Central to the plan is an additional way of measuring aircraft noise, called N70, which refers to a noise level of 70 decibels (dB) outside a dwelling and 60 dBs inside. It is designed to measure noise frequency and maximum noise levels to guide planners on where to allow development.

This extra measure will be imposed on top of the existing way of measuring noise, called the Aircraft Noise Exposure Forecast (ANEF), where aircraft operators estimate average noise levels from aircraft over a year.

Mr Albanese said the guidelines had come out of the aviation white paper which flagged the need for a clear national framework for land use planning for aviation operators and the public.

''Planning major new greenfield residential developments directly under flight paths doesn't make sense,'' he said.

However, adding an additional noise measure is a move developers believe could dramatically restrict the amount of new residential development close to Sydney flight paths and even devalue people's properties.

''If these new standards are incorporated massive areas of existing housing would be affected,'' said Chris Johnson, chief executive of the developer lobby group the Urban Taskforce.

''Why invest in a new measure when it tells a whole lot of people they are worse off?''

While the draft guidelines are largely designed for new airports and housing developments in greenfields areas, they envisage having some impact on new developments around existing airports.

''Where there is no major existing or approved development, there is an opportunity to plan ahead to minimise noise disturbance for future uses, especially to minimise residential development,'' the guidelines say.

''This guideline does not prevent further development of existing areas as for urban consolidation and infill and redevelopment of brownfield areas but rather informs the appropriate nature of that development.''

How the guidelines would ''inform'' development is not clear. The guidelines say developments in areas affected by aircraft noise would need to be considered case by case and use construction techniques to minimise the impact of noise.

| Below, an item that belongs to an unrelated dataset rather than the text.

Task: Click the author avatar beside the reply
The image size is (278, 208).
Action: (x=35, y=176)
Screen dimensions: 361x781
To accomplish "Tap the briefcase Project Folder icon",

The guidelines recommend refusing zoning for noise-sensitive developments where it is expected there will be more than 20 daily events of more than 70 dB, 50 or more daily events of 65 dB, 100 or more daily events greater than 60dB or six or more events greater than 60dB between 11pm and 6am.

But Mr Johnson said it was often very difficult to separate greenfields developments from developments in existing urban areas, and the guidelines would have an unknown impact on developments like Green Square, which is just three kilometres from Sydney Airport.

''Acoustic engineers have played me the sound you can hear from 60dB and you can hardly hear it,'' Mr Johnson said.